Why Does Everything Revolve Around the Sermon in Church Services?
The answer to this question and many others of more significance will be found in Pagan Christianity. The authors have painstakingly dug into the archives of history and shown the origins of the most striking features of the institutional Christianity that emerged in post-apostolic times -- things like the church building, the order of worship, the sermon, the pastor, dressing up for church, seminaries, the altar call and tithing.

This book is a fascinating read just from a historical vantage point. For example, you learn that Christians were in the catacombs not because of persecution, but because they wanted to be near the dead. The church service in France is called "aller a sermon" (go to a sermon). There are a myriad of details drawn from church history that help one understand how certain traditions became entrenched in the way church was done.

While there are certainly allusions to organic New Testament perspectives in the course of the book, it is not ultimately about solutions. Pagan Christianity is about documenting the Greco-Roman origins of many church practices that stand in open opposition to the New Testament revelation. "The sermon" is one tradition that arose from pagan, not biblical soil. In a book to come out later in 2008, "Reimagining Church," Frank will unfold more specific pathways to practicing community that would contribute to untangling the churchy mess we find ourselves in.

Because this book challenges ecclesiastical motherhood and apple pie, it will no doubt be a hard pill for many to swallow. But it must be stressed that the major points in PC are confirmed by the historical research of scholars from all across the theological spectrum. Emil Brunner concluded in 1952:

"...what was known as ecclesia in primitive Christianity -- [is] so very different from what is to-day called the Church both in Roman and Protestant camps . . . . Many theologians and Church leaders are . . . So much the more painfully aware of the disparity between the Christian fellowship of the apostolic age and our own 'churches,' and cannot escape the impression that there may perhaps be something wrong with what we now call the Church . . . . It is in fact the opinion of the author that the Church itself, in so far as it identifies itself with the Ecclesia of the New Testament, rests upon a misunderstanding" (The Misunderstanding of the Church, London: Lutterworth Press, 1952, PP.5-6).

Likewise, one of the foremost New Testament theologians of our times affirmed with clarity some of the central theses of of PC:

"Increasing institutionalism is the clearest mark of early Catholicism -- when church becomes increasingly identified with institution, when authority becomes increasingly coterminous with office, when a basic distinction between clergy and laity becomes increasingly self-evident, when grace becomes increasingly narrowed to well-defined ritual acts. We saw above that such features were absent from first generation Christianity, though in the second generation the picture was beginning to change" (James D.G. Dunn, Unity & Diversity in the New Testament, Westminster Press, 1977, p.351).
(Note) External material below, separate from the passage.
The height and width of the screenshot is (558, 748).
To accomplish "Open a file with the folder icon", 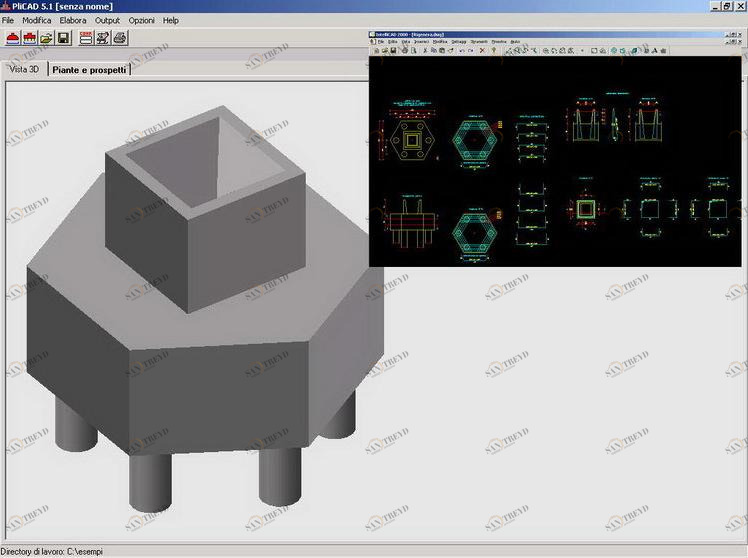I will 46,38.
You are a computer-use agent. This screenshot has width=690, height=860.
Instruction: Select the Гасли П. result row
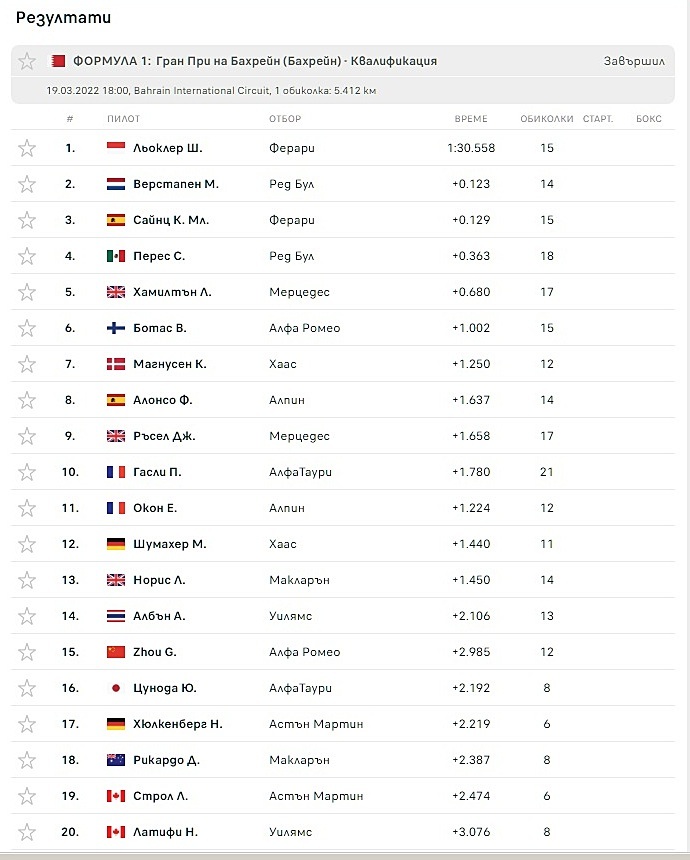(x=343, y=472)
The quest for authentic, organic ekklesia must begin by an examination of the key components and pillars of what people have come to associate with church. Pagan Christianity has done a superb job of demonstrating that most of what we assume is necessary to practice church is of very suspect origin, and comes into conflict with the simplicity of Christ found in the pages of the New Testament.

I would strongly encourage anyone who hungers for the expression of Christ in his body on earth in our day to read Pagan Christianity and explore the implications for their lives. I was greatly blessed by working my way through this material.
It is of interest to note a very strange phenomenon that has occurred with the publishing of Pagan Christianity: it has provoked numerous "reviews" by people who haven't read it or just skimmed it!